A “bridge board,” for example, is curved so that a plate or bowl can fit halfway underneath it and catch food as it is chopped.
Rephan said there is also a cutting board shaped like a dustpan with sloped sides, so prepped food slides easily into a pan.
“In the maple boards, they came out with the end grain, where you see little squares where the board is made with grains up and down instead of side to side,” St. Pierre said. “The end-grain boards are even safer for your knives, because you’re not cutting across the grains, you’re cutting right into the grain on the wood.”
Architec makes both wood ($24.99) and plastic ($14.99) “gripper boards” with another popular feature — soft “feet” that keep the cutting board from sliding all over the counter.
“People love (the plastic gripper boards) because you can put them right in the dishwasher,” St. Pierre said. “That’s a big seller for us.”
Cutting boards with wells or deep grooves carved into them are popular with people who don’t like messes. The grooves catch the juices from a piece of meat just off the grill or from a piece of fruit cut up for lunch.

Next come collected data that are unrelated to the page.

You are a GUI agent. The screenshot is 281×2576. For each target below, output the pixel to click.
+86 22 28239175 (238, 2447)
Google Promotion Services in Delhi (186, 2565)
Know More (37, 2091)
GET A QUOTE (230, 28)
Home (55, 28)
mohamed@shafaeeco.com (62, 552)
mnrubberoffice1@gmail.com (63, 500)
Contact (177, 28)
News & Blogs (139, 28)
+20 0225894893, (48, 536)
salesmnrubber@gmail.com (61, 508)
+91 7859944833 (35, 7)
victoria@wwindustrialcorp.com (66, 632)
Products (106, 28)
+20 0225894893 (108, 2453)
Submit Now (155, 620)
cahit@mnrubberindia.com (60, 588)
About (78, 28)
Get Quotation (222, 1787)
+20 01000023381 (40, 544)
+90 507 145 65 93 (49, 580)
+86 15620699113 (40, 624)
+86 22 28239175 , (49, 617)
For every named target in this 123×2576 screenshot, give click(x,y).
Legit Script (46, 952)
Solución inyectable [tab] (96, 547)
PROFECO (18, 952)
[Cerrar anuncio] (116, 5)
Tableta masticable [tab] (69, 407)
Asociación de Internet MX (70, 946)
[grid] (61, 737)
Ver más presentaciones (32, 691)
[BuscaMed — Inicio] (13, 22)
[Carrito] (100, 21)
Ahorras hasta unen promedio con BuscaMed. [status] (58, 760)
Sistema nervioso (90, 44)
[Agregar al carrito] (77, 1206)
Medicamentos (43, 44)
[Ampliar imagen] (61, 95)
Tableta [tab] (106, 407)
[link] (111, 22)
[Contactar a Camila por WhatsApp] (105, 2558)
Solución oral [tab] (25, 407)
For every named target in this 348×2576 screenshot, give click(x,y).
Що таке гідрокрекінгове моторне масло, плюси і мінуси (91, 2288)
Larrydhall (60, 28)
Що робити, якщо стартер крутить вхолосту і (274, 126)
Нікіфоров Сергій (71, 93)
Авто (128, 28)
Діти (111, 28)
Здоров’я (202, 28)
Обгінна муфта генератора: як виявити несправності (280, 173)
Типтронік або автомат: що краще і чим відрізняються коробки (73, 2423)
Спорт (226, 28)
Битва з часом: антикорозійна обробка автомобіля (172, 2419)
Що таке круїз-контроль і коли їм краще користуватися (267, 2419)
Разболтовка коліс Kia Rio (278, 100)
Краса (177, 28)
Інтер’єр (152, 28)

J.K. Adams, a cutting board manufacturer in Vermont, makes a “pour spout” cutting/carving board ($53 to $85) that has a depression in the middle to safely hold a roast or chicken.
It also has a groove all around the edge that ends in a spout. That’s so the cook can save the juices from the meat to return to the pan, where it can be transformed into a nice sauce or gravy.
There’s no practical advice here. Just go with whatever tickles your sense of whimsy.
J.K. Adams makes boards in lots of fanciful shapes, including farm animals like cows and roosters, and various kinds of fruit. A “water collection” features cutting boards in the shape of whales, turtles, boats and fish.
The boards are covered in a food-safe antique stain, and are lightly distressed to add character.
St. Pierre has fallen in love with the pig board ($30). When customers come in looking for a house-warming gift, it’s often what she recommends.
“I love it,” she said. “I just think it’s the most adorable thing.”
“People are known, I guess, to keep this pig board and pass it down from generation to generation,” she added.
One customer, St. Pierre said, even framed her pig board and put it on the wall after it had outlived its usefulness.
“Some of the boards are really expensive,” she said. “They’re almost like showpieces. I’ve got one that I have in the kitchen here. It’s round, it’s made by J.K. Adams, and it’s just beautiful presentation. At a wine tasting, I’ll serve a brie cheese and put some apples or pears around it, and it’s actually a serving platter, because it’s so pretty.”